START Dataset content
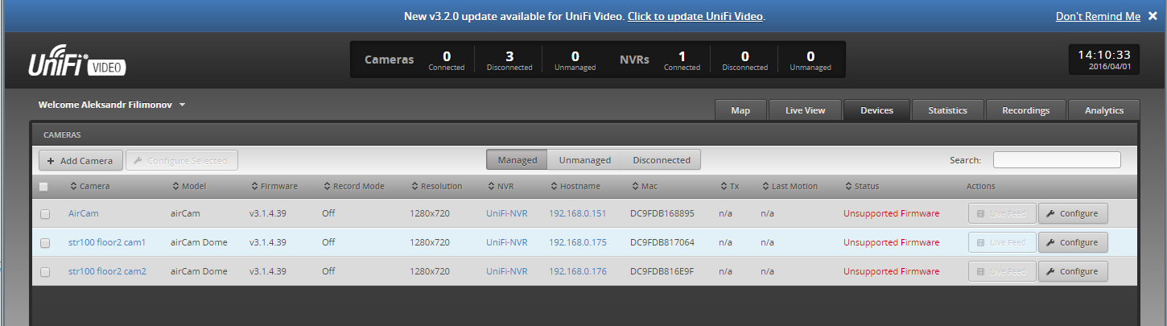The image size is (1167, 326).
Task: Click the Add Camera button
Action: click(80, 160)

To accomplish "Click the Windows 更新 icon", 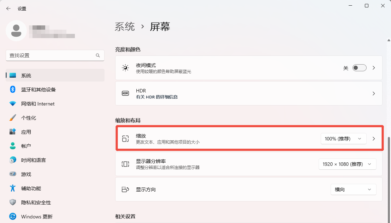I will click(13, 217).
END Dataset content
START Dataset content
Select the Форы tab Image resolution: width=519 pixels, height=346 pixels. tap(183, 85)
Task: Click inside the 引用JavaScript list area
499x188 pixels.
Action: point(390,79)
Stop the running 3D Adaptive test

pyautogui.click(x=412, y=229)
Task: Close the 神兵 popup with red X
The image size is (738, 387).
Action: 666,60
END Dataset content
Keeping every character as it is, restate the lines above that run from the line with "Select the Форы" through the line with "Task: Close the 神兵 popup with red X", both included, and nothing else.

◆ **Output for this task**
Select the Форы tab Image resolution: width=519 pixels, height=346 pixels. tap(183, 85)
Task: Click inside the 引用JavaScript list area
499x188 pixels.
Action: point(390,79)
Stop the running 3D Adaptive test

pyautogui.click(x=412, y=229)
Task: Close the 神兵 popup with red X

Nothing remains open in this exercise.